> [WHAT YOU ARE ASKED TO DO] How many lines in the records below contain the string "computer"? Answer with the number alone.

══════════

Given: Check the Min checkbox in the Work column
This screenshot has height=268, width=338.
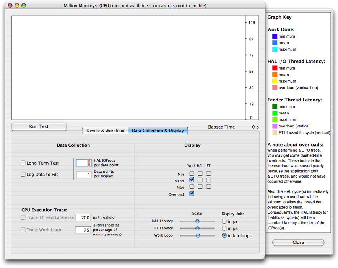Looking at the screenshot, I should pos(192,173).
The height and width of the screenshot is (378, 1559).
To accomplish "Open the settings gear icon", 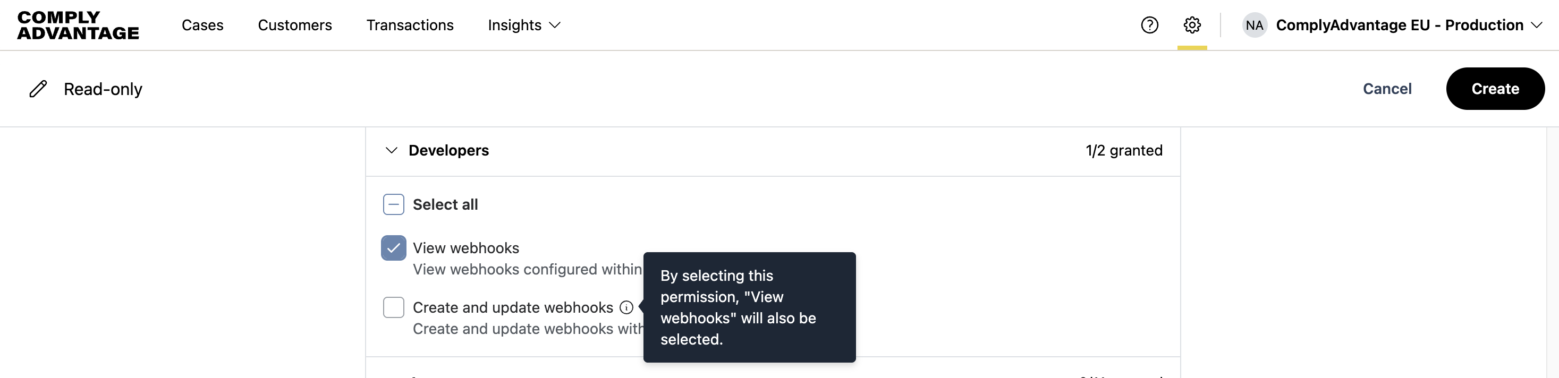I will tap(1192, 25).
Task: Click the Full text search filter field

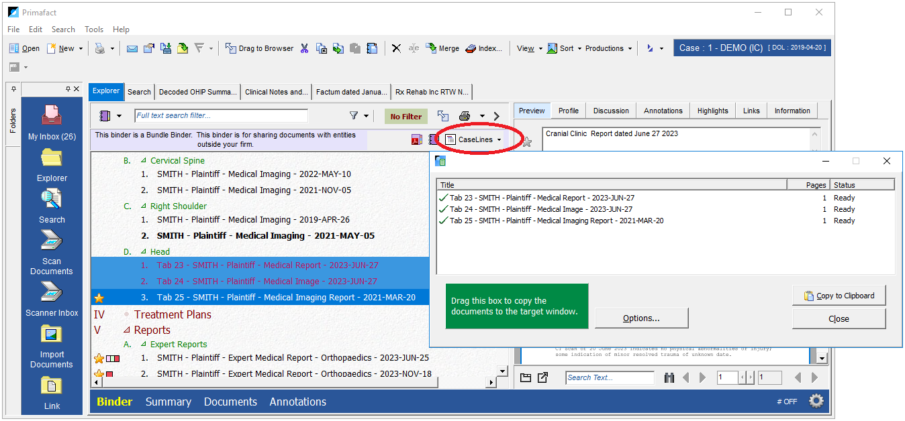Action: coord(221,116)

══════════

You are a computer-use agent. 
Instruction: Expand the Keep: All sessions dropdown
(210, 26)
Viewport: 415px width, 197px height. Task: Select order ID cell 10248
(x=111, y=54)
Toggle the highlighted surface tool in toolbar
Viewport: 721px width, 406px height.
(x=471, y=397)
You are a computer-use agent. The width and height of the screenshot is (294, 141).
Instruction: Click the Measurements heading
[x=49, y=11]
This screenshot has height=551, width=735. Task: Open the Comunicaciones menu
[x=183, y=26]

══════════

> [RESPONSE FOR THIS EXERCISE] 2